A/B Testing: The Mathematics of Making Better Decisions

In 2000, Google tested 41 different shades of blue to find which one users were most likely to click on in search results. That sounds absurd — does shade of blue really matter? It does: the winning shade generated an additional $200 million in annual revenue. Google didn't guess or debate. They ran an experiment, collected data, and applied statistics. That process is called A/B testing, and it's how technology companies make almost every design decision.

The Setup: Two Versions, One Question

An A/B test is simple in concept. You have two versions of something — a webpage, an email subject line, a button color. You randomly split your users into two groups: Group A sees the original, Group B sees the new version. After a set period, you measure an outcome — click rate, purchase rate, sign-up rate — and ask: is the difference between the two groups real, or just random noise?

That last question is the tricky part. If Group B clicks 4.2% of the time and Group A clicks 4.0% of the time, is the 0.2% difference meaningful? Or did it happen by chance, the way you might flip five heads in a row without the coin being unfair? Statistics provides the answer.

The Hypothesis Test

You start by assuming the two versions perform identically — this is called the null hypothesis. Then you ask: if they truly were identical, how likely is it that the data would show a difference as large as what you observed, purely by chance?

Test statistic: z = (p_B - p_A) / SE SE = standard error = \sqrt[p(1-p) \times (1/n_A + 1/n_B)] p_B and p_A = click rates in each group n_A and n_B = number of users in each group SE = how much random variation you'd expect in the difference

The standard error measures how noisy your data is.

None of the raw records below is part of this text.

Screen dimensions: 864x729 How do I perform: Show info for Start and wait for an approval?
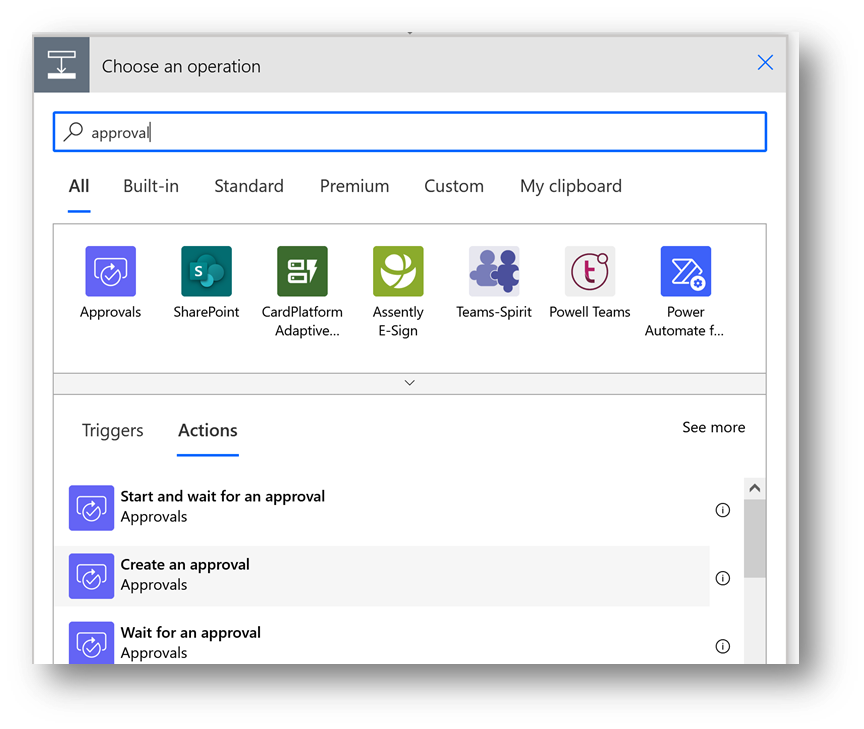point(723,510)
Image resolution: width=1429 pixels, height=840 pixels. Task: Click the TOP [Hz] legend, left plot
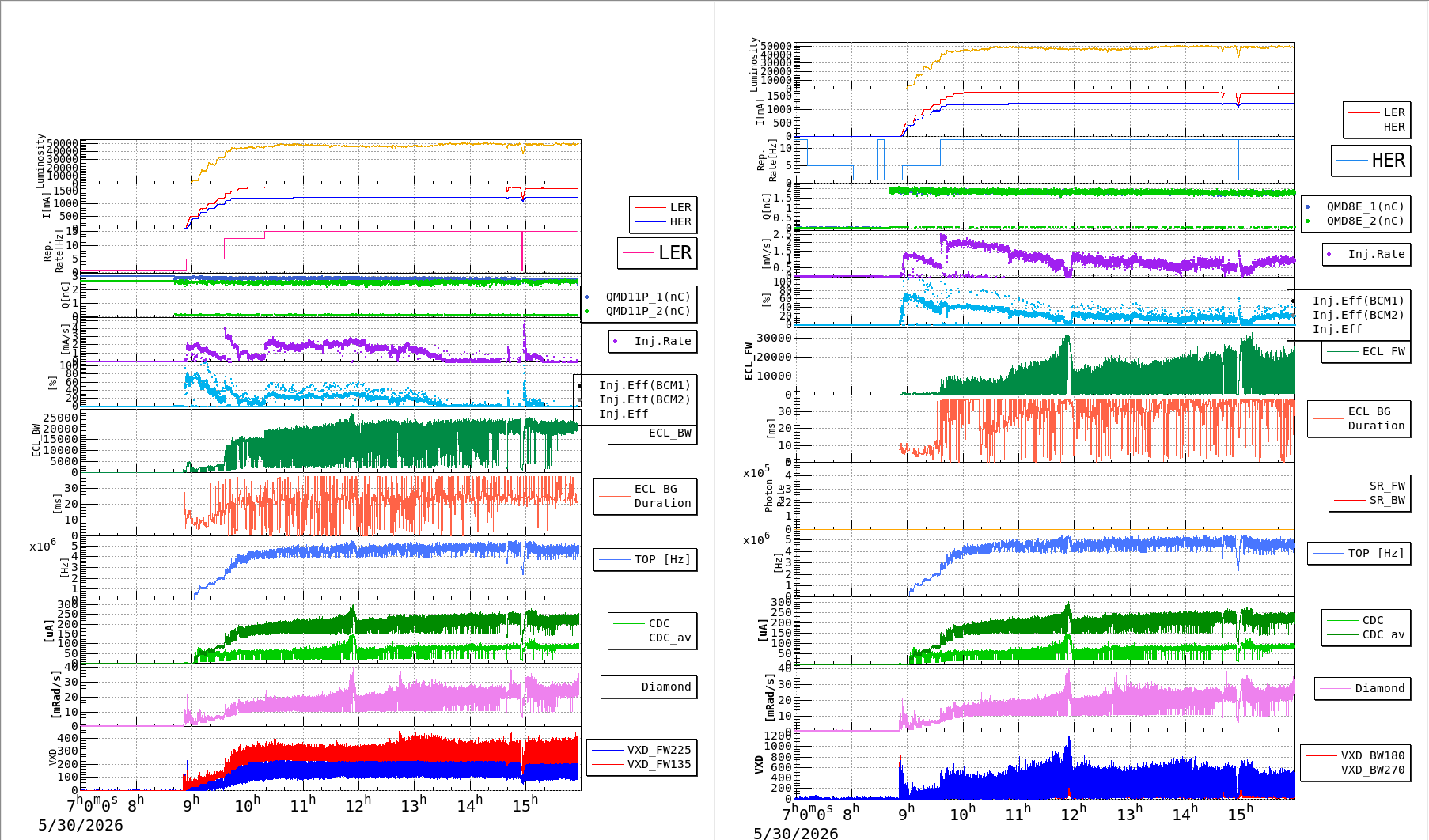click(x=646, y=559)
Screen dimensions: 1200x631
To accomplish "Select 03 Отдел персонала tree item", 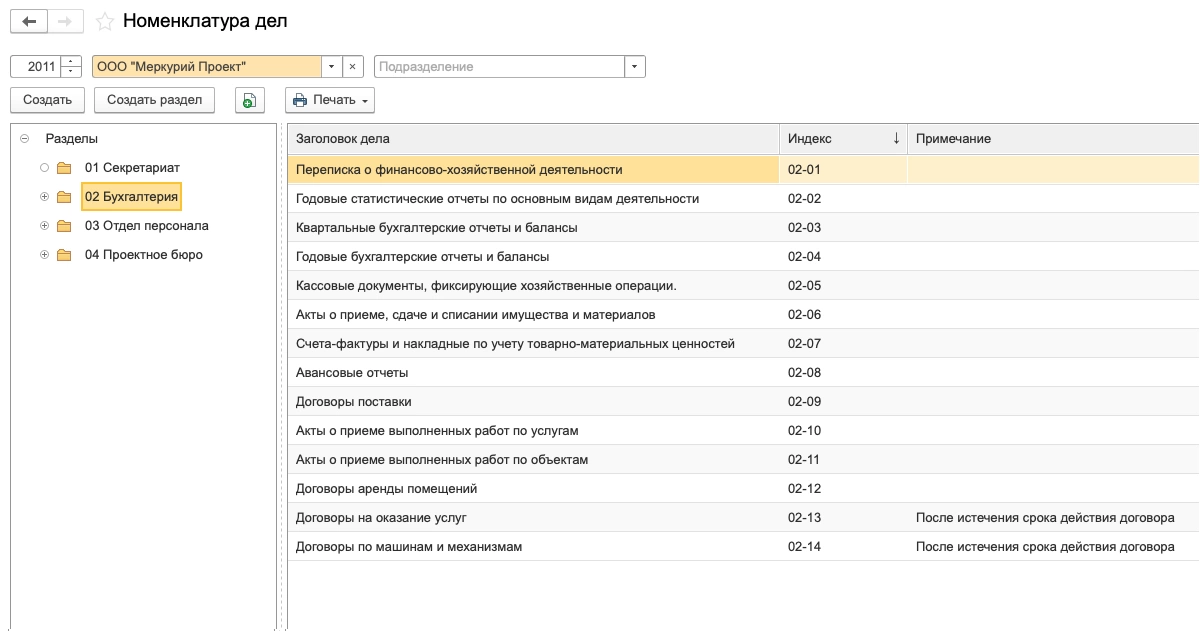I will [146, 226].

Larger sample sizes shrink the standard error — with a million users per group, even a tiny 0.01% difference becomes statistically detectable. With only 100 users per group, even a large difference might just be noise.

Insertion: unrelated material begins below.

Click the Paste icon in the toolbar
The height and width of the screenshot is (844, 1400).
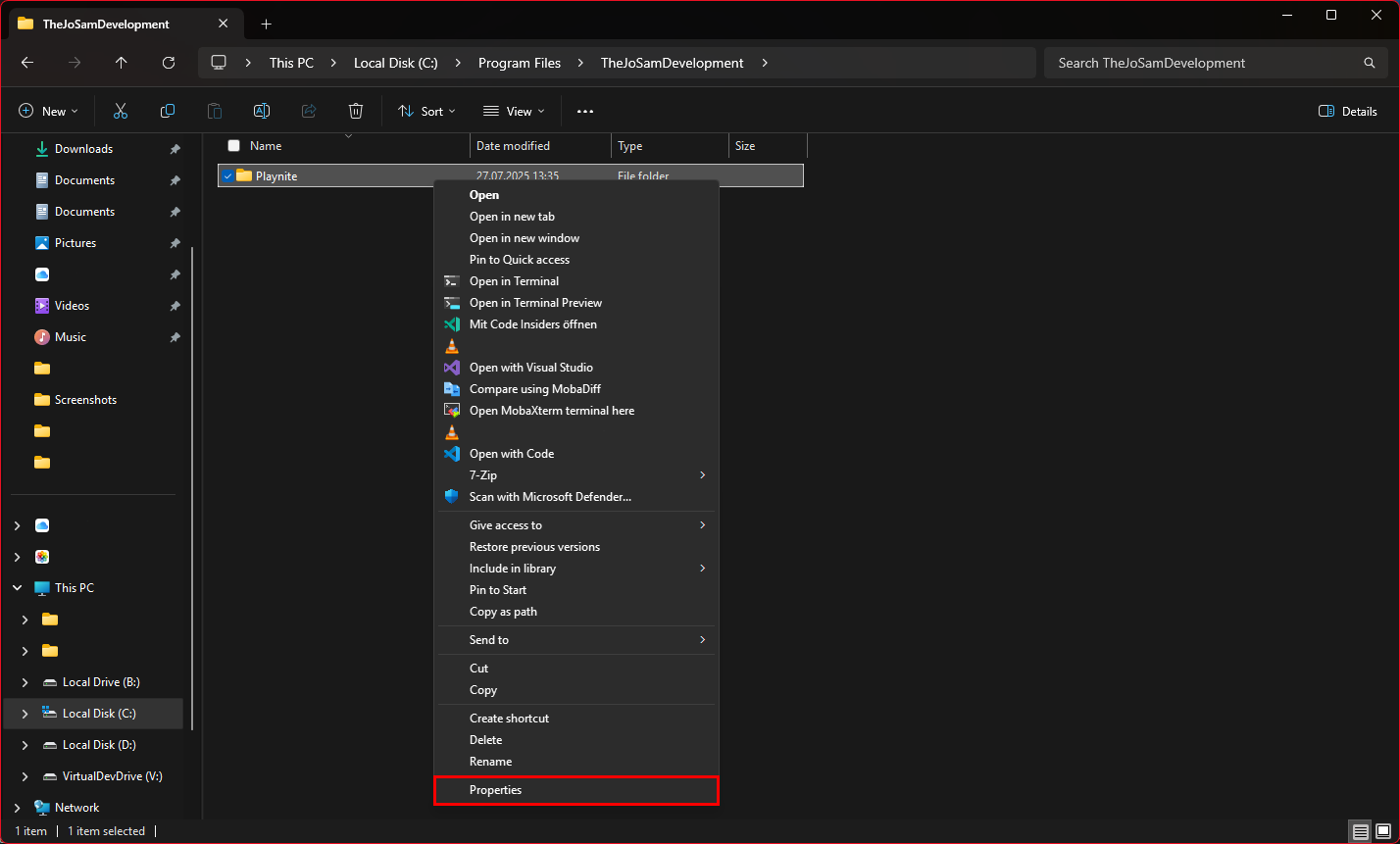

The z-score tells you how many standard errors separate your observed difference from zero. A z-score above 1.96 means there's less than a 5% chance the difference happened by chance — the standard threshold for declaring a result "statistically significant."

Back to Google's Blue

With millions of users clicking search results daily, Google could detect very small differences reliably. For each of the 41 shades, they computed the click rate and ran the hypothesis test against the current standard. Shades that passed the significance threshold advanced; others were eliminated. The winning shade wasn't the prettiest — it was the one that produced the highest click rate with statistical confidence that the result was real and not luck.

Sample Size Matters

One of the most common mistakes in A/B testing is stopping too early. If you check the results after 50 users and see a big difference, it might be noise — you just haven't collected enough data yet. The required sample size can be calculated before the experiment: it depends on how small a difference you want to be able to detect and how confident you want to be. For a 1% difference in click rate, you might need 50,000 users per group. For a 5% difference, a few thousand suffice.

Other Applications

A/B testing isn't limited to tech companies. Clinical trials use the same statistical framework to test whether a new drug outperforms a placebo — with the stakes being patient lives rather than click rates. Educators test whether a new teaching method improves test scores. Politicians test which campaign message drives more voter registration. The math is identical; only the stakes change.

Conclusion

A/B testing turns intuition into evidence. Instead of arguing about which shade of blue looks better, you measure which one works better — and statistics tells you whether the measured difference is real. The formula is straightforward: compute a z-score, compare it to a threshold, and declare a winner only when the data justifies it. It's how the modern world makes decisions at scale, one carefully measured experiment at a time.